**ОТРЫВОК ДОКУМЕНТА:**
# # # # # # #
24 января дивизия была втянута в серьезные бои в обороне и отступлении восточнее Грауденца, а 25 января — в районе юго-восточнее Мариенвердера. 26 января колесные машины пересекли Вислу по льду у Мариенвердера, в то время как гусеничные [бронированные] машины должны были совершить обход через Грауденц».
Из первого отрывка я узнал, что 23 января пал в бою лейтенант Якоб. В моем боевом дневнике на тот день приходится запись о месте под названием Гут Д.-Седице, явно недалеко от места, где погиб Якоб. Я рассказывал об этой танковой битве в предыдущей главке, «у Гут Д.-Седице наша пушка показывает отличные результаты, пока не выходит из строя».
Второй отрывок показал мне, что я был частью арьергарда, выставленного для защиты гусеничных машин дивизии, пересекавших Вислу у Грауденца, от советских танков, быстро приближавшихся к городу с востока.
С такой преамбулой читатель выше оценит мой рассказ.
Написав о наших последних подтвержденных танковых боях с Советами, имевших место 23 января у Гут Д.-Седице, я понял, что есть еще две истории о «ягдпанцерах-IV», происшедших несколькими днями позже, которые я должен рассказать до того, как перейти к истории о том, как я был ранен.
# # # # # # #
**ЗАДАНИЯ:**
1. Перепишите из отрывка о боях у Вислы текст от слов «Второй отрывок показал» до слов «я был ранен.».
2. Продолжите отрывок о боях у Вислы, начав сразу после его последнего предложения.

**ИСХОДНЫЙ МАТЕРИАЛ:**
# # # # # # #
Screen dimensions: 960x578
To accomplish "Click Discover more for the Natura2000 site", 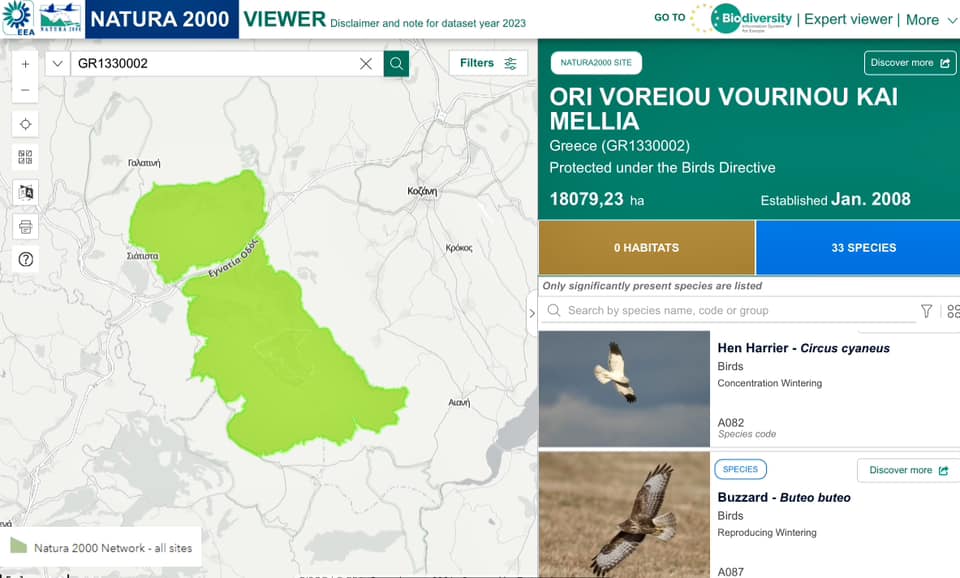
# # # # # # #
**ОТВЕТЫ ПО ЗАДАНИЯМ:**
1.
Второй отрывок показал мне, что я был частью арьергарда, выставленного для защиты гусеничных машин дивизии, пересекавших Вислу у Грауденца, от советских танков, быстро приближавшихся к городу с востока.
С такой преамбулой читатель выше оценит мой рассказ.
Написав о наших последних подтвержденных танковых боях с Советами, имевших место 23 января у Гут Д.-Седице, я понял, что есть еще две истории о «ягдпанцерах-IV», происшедших несколькими днями позже, которые я должен рассказать до того, как перейти к истории о том, как я был ранен.

2.
24 января, в день, когда мы сдали свой разбитый «ягдпанцер» механикам, одному из офицеров 24251Е, обер-лейтенанту Криппендорфу, понадобилось заменить наводчика — такого же обер-ефрейтора, как и я, раненного случайной пулей, когда он стоял у своей машины. Как уже говорилось, 24251Е был номером нашей полевой почты, 8-й роты 25-го танкового полка 7-й танковой дивизии.
Приказ доложиться обер-лейтенанту меня не огорчил. Наводчик мог получить подобную срочную работу только благодаря своей репутации в роте, а моя репутация недавно выросла из-за тех трех Т-34–85, подбитых у Гут Д.-Седице.
Einsteigen — буквально «влезать», например в автомобиль. Это также означает влезть в дом со взломом. Также, говоря о танках, это означает войти в экипаж. «Bei einem Kommandanten einsteigen» означало, что человек поднимался на борт танка в качестве члена команды auf Gedeih und Verderb (к добру или к худу).
Не считая того, что я хорошо знал весь дружный экипаж обер-лейтенанта Криппендорфа, полугодом ранее мне понравилось служить на Pz-IV у другого офицера, лейтенанта Якоба. Я быстро стал — надеюсь, к лучшему — членом экипажа, у которого уже был — или, скорее, еще был — «ягдпанцер-IV».
Наш командир был опытным танкистом. Он обладал хорошим знанием танков — своих и чужих. Мы, его экипаж, были специалистами, каждый в своей специальности на «ягдпанцере», и немного сверх того. Например, у меня было удостоверение водителя гусеничных бронированных машин.
На следующий день, 25 января, мы с двумя другими «ягдпанцерами», также под командованием обер-лейтенанта Криппендорфа, оказались в 17 км к западу от Бишофсвердера, очень близко от шоссе, ведущего на запад к реке Висле у Грауденца, города в 39 км от Бишофсвердера и в 100 км от Данцига. По этой дороге шли с востока колонны современных советских танков, часть из которых, как мы надеялись, можно будет выбить в настоящем стиле «ягдпанцеров-IV» — из засады.
Не сбившись с пути, советские танки, двигаясь на юго-запад от Грауденца, могли быстро покрыть 285 км до Франкфурта-на-Одере и затем 83 км от Франкфурта-на-Одере до самого сердца Берлина.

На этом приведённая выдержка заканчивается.